Linda Clark-Borre


And It Came To Pass

06/01/2012 12:56

 

Whenever I stay in Chicago with my daughter, I forage through her library because whatever bed I am sleeping in, or tub I am bathing in, I am happiest with plenty of mindless reading available.

One of the books I pulled for perusal this time was People’s 1996 Yearbook of stuff that happened in ‘95. Fascinating for lots of reasons. 1995 doesn’t seem that long ago, does it? But it is; seventeen years ago means almost two decades. All these famous people looked so young then, but many were, are…uh, around my age.

There’s a photo of a hopeful looking Princess Di on the cover, and a number of other impossibly young faces:  Brad Pitt, John Kennedy, George Clooney, and Courtney Cox.

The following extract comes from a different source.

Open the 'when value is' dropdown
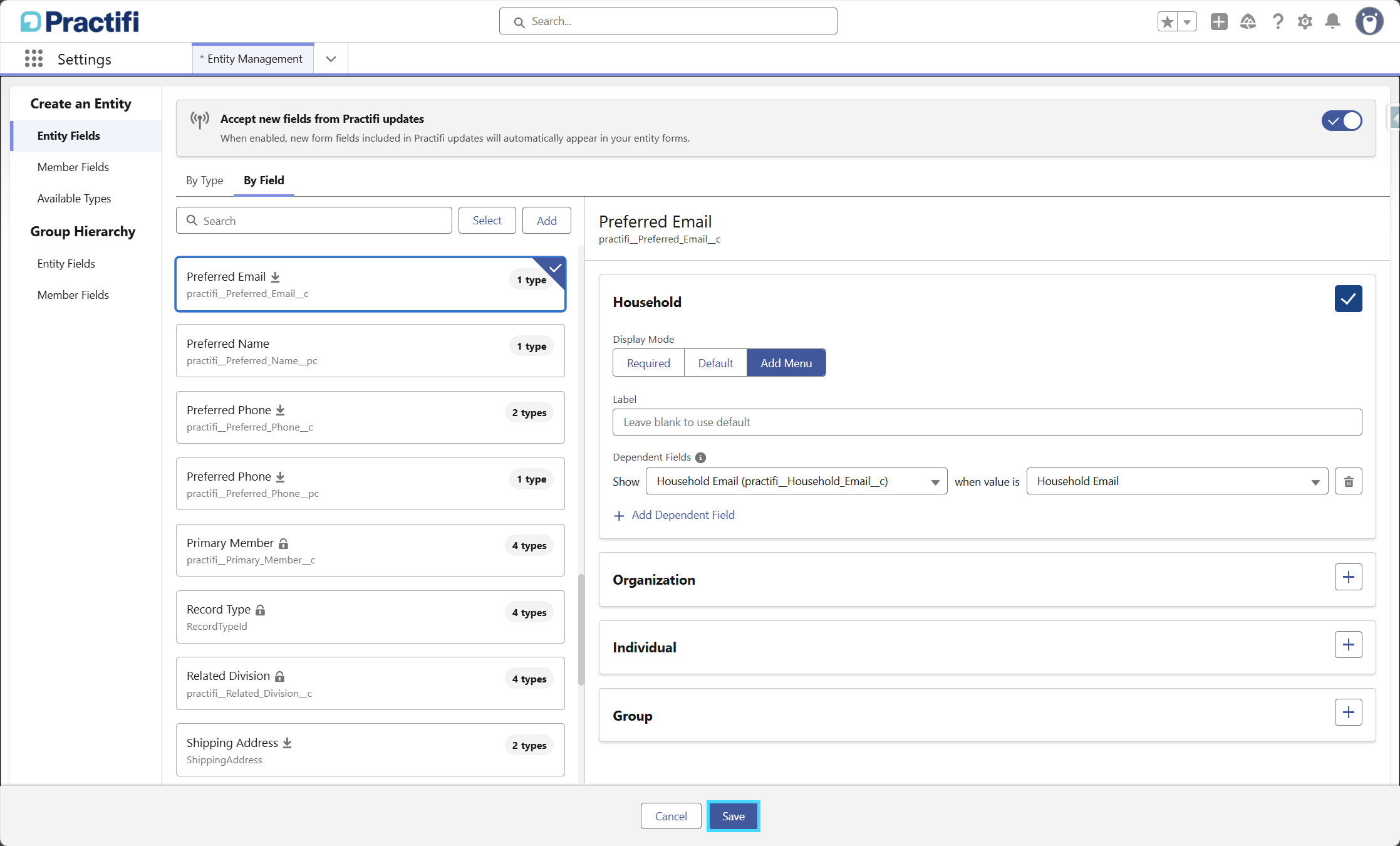Image resolution: width=1400 pixels, height=846 pixels. click(1176, 481)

Julia and Lyle were ending it; Oprah was raking it in; Glenn Close wins it (twice); Packwood still didn’t get it; Susan Powter lost it. Hugh Grant was naughty with it and got caught. OJ was naughty and got away with it. JFK Jr. launched it. Anna Nicole Smith became a widow and inherited it. Do you remember all those names and the “its”?

That was the year of what happened in Oklahoma City. We all remember it.

Charlie Sheen married, as did Melissa Gilbert, Elizabeth Taylor, Roseanne Barr, Stephen Hawking, and Pamela Anderson, although eventually those marriages ruptured as did many others too numerous to list.

I’ll call out Princess Di’s, though. In 1995 she told quite a story that was broadcast on the BBC. The book reports how people reacted to that program and her own tales of infidelity in relation to Charles’ known and very major indiscretion. Her behavior came as a shock to many veteran palace watchers, and her affairs were singled out as being particularly disgusting. One of the watchers said that he hoped that sensational revelations about her love life would stop because “William and Harry (as they grow older) will question more and more what has gone on. They’ll suffer from her admission of infidelity.”

Ah, Veteran Palace Watcher, you didn’t know the half of it.  You were right about their suffering, but so wrong about the reason. And that is a poignant lesson about life, isn’t it? Life is always shifting into transformative mode before we are ever really ready. What we care deeply about now may or may not be of significance next year, depending on how it all unfolds.

The moments we have are all that matters. That’s elementary and so obvious, but the bookful of hopeful young faces and emphatic statements from not that long ago (to me) has been a pretty effective reminder. We do and say all kinds of ordinary and sometimes sensational things, but we really don’t know the half of it at any given point in time; and it all comes to pass.